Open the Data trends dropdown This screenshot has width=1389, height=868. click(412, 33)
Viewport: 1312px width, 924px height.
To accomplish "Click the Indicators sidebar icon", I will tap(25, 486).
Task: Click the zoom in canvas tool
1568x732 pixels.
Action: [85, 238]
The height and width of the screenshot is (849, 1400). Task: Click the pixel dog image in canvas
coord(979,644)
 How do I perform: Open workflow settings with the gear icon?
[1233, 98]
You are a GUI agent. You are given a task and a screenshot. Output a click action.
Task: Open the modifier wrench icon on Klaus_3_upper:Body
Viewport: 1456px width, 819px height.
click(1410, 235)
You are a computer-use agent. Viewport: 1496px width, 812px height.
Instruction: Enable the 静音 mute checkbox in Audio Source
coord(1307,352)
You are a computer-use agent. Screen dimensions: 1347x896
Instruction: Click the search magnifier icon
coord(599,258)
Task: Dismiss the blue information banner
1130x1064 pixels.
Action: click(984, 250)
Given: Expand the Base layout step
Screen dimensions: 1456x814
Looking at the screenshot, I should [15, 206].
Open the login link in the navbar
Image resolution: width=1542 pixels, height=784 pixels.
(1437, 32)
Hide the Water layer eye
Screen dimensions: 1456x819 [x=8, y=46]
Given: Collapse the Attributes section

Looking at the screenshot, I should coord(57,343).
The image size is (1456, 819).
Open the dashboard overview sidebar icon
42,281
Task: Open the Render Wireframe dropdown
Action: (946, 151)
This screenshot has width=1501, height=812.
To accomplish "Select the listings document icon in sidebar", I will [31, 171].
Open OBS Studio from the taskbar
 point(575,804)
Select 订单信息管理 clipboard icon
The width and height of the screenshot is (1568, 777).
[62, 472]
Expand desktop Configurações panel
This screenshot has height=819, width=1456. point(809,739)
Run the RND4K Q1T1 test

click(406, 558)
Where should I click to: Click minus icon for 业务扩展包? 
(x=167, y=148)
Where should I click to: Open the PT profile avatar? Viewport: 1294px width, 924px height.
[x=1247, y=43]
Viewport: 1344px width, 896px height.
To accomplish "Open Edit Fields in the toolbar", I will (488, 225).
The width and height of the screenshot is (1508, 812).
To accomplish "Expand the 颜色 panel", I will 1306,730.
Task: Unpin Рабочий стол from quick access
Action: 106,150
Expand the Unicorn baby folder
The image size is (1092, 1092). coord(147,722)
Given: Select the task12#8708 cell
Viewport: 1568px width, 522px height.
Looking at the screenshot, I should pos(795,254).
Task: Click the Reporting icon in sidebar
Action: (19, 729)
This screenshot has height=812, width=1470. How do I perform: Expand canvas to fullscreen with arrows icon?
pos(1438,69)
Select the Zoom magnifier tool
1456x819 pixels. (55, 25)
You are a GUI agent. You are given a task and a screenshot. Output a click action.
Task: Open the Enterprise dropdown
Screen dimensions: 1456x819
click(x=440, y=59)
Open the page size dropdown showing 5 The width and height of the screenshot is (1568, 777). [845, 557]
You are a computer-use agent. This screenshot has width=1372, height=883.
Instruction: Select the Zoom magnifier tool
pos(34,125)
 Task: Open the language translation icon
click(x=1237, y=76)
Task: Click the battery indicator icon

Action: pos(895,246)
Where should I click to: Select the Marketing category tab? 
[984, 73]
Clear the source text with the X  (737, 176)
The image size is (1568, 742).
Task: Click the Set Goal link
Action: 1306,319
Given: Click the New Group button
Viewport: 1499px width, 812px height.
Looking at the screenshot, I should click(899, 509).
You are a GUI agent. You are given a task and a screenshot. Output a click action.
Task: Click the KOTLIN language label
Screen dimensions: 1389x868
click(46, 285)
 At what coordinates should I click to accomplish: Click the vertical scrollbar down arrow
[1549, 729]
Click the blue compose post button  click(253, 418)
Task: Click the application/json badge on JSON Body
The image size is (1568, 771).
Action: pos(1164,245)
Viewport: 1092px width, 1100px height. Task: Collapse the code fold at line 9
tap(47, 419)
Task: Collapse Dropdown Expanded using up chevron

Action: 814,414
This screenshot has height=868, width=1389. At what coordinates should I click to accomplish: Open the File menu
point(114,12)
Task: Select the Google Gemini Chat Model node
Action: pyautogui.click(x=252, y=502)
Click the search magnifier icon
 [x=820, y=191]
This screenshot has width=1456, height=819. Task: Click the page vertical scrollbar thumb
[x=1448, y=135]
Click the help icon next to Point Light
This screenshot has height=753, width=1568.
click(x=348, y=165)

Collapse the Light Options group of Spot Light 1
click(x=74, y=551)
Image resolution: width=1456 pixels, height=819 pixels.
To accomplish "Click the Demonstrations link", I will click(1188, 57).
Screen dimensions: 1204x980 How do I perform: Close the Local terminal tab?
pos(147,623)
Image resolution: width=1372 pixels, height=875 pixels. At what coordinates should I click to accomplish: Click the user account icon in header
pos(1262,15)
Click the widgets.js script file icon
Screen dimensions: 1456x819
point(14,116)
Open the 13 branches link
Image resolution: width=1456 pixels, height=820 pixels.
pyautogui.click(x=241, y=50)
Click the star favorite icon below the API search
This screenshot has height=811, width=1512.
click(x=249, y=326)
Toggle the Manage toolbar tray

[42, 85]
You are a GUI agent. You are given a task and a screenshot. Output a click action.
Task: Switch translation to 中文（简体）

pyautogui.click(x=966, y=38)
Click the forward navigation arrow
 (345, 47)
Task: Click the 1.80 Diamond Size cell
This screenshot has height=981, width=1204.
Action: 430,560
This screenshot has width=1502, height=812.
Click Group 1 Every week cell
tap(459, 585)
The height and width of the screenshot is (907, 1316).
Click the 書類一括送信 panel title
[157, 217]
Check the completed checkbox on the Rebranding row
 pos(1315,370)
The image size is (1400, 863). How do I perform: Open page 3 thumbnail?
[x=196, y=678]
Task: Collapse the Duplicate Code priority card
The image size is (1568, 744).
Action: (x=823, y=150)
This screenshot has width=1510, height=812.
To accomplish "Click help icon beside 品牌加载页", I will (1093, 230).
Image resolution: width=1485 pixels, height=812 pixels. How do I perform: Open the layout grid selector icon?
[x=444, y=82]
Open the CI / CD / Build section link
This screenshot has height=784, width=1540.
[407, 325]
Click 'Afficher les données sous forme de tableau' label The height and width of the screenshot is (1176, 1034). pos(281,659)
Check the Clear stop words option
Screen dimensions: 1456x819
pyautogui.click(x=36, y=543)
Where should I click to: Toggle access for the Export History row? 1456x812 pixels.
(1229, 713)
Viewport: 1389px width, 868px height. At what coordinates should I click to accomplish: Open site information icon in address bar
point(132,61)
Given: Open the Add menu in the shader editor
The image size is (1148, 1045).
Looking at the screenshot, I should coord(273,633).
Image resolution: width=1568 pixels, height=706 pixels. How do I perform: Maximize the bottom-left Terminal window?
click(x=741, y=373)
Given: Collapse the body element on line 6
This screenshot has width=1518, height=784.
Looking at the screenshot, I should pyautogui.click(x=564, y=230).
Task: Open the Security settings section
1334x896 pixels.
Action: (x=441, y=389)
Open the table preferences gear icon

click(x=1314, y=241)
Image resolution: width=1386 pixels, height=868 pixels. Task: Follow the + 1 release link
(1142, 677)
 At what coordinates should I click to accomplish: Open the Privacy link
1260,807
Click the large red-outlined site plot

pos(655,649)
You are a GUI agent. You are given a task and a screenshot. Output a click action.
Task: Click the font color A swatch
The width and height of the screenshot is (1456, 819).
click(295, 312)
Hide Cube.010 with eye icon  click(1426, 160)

------------------------

### Exercise description
Lines of the listing above that include the string "label" should each be copied.

### Exercise output
Task: Click the KOTLIN language label
Click 'Afficher les données sous forme de tableau' label The height and width of the screenshot is (1176, 1034). pos(281,659)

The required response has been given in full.